Welcome to the Ask a Poet blog series! Leading up to the 2018 Dodge Poetry Festival, we will be putting the spotlight on poets you can see at #DPF18, October 18-21. Learn more about a new Festival Poet every Wednesday and Friday, presented in no particular order.
Today, we’re chatting with Rachel Wiley!
What books of poetry/poets do you recommend to a new reader of poems?
Rachel McKibbens, Sharon Olds, Hieu Nguyen, Sam Sax, Franny Choi, A. Van Jordan, Jericho Brown, Mahogany L Browne.
When did you first discover poetry? What poets made you want to write?
When I was a kid – maybe 3rd grade – I found a book in the school library called Honey, I Love by Eloise Greenfield and I fell in love with the rhythm of the poems and the way someone could say so much with so few words. I started writing secret poetry around then and continued that practice into my 20’s.
What was your experience with poetry in high school? If you wrote poetry as a teenager, who were your influences then and what did you write about?
We sadly did not explore a lot of poetry in high school. I stumbled upon Sylvia Plath on my own and was still writing secret poems – once I discovered Sylvia Plath’s work I felt I had permission to write the angstier feelings I was having as a young woman trying to figure out what was ahead of me.
What is the funniest/strangest response you’ve ever gotten to telling someone you are a poet?
It always baffles me when someone says “…so do a poem!” It’s not an on/off switch – no one asks a painter to paint on the spot. Also being a poet with videos on YouTube I get recognized in public sometimes and that is never not weird. It’s really cool but it’s also
just weird. I’ve been recognized while out on dates and once while stuffing a burrito into my mouth at a food truck.
Have you ever written anything you were afraid to share?
I am always afraid to share what I write. The more scared I am the more I likely need to write and share it.
Do you have a favorite Festival moment from the past?
My first Dodge festival was in 2014 and it was overwhelming in the best possible way. The whole experience will likely remain one of my favorite lifetime memories. If I had to choose 1 major highlight though it would be the Women in Poetry panels I got to be part of first with Rachel McKibbens and Jan Beatty and the second with Rachel Eliza Griffiths, Sharon Olds, and Eavan Boland- those were empowering panels.

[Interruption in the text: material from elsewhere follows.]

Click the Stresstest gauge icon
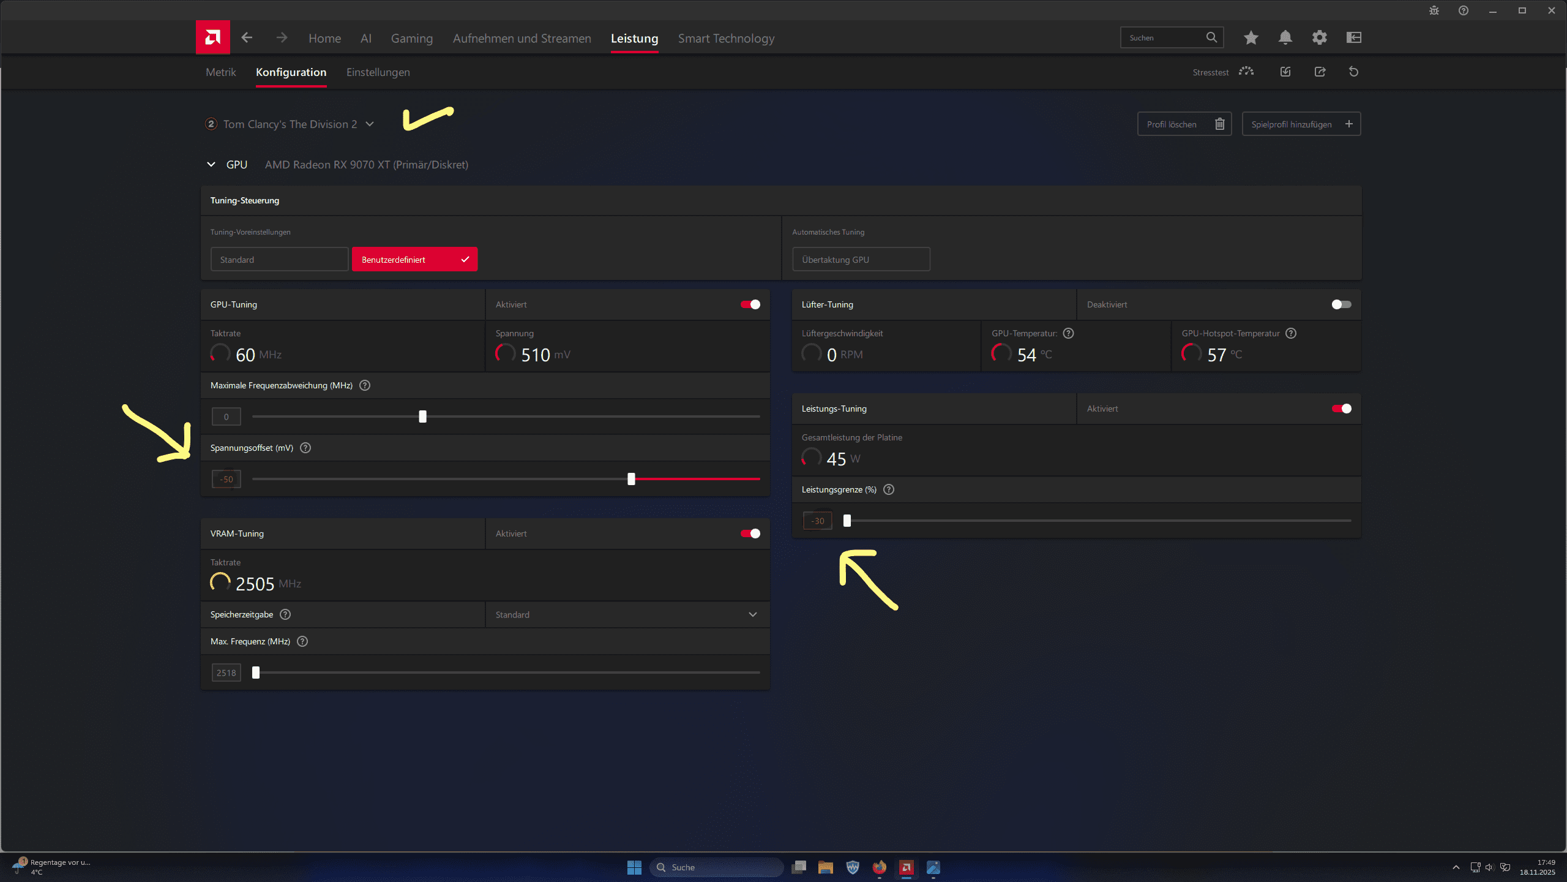tap(1246, 72)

I was in awe and honored to be part of them but I also felt like I belonged there.
Rachel Wiley is a queer, biracial poet and performer from Columbus, Ohio where she somehow holds down a rather boring day job. She is an ardent and intersectional feminist and a fat positive activist. Rachel is a fellow and faculty member of the Pink Door Writing Retreat held each year in Rochester, New York for women and nonbinary writers of color. She has toured nationally performing at slam venues, colleges, and festivals. Her work has appeared on Upworthy, The Huffington Post, The Militant Baker, Everyday Feminism and PBS News Hour. Her first poetry collection, Fat Girl Finishing School, was published in 2014 by Timber Mouse Publishing. Her second collection, Nothing is Okay, was published in March 2018 by Button Poetry and spent some time as Amazon’s #1 Gay & Lesbian Poetry Collection.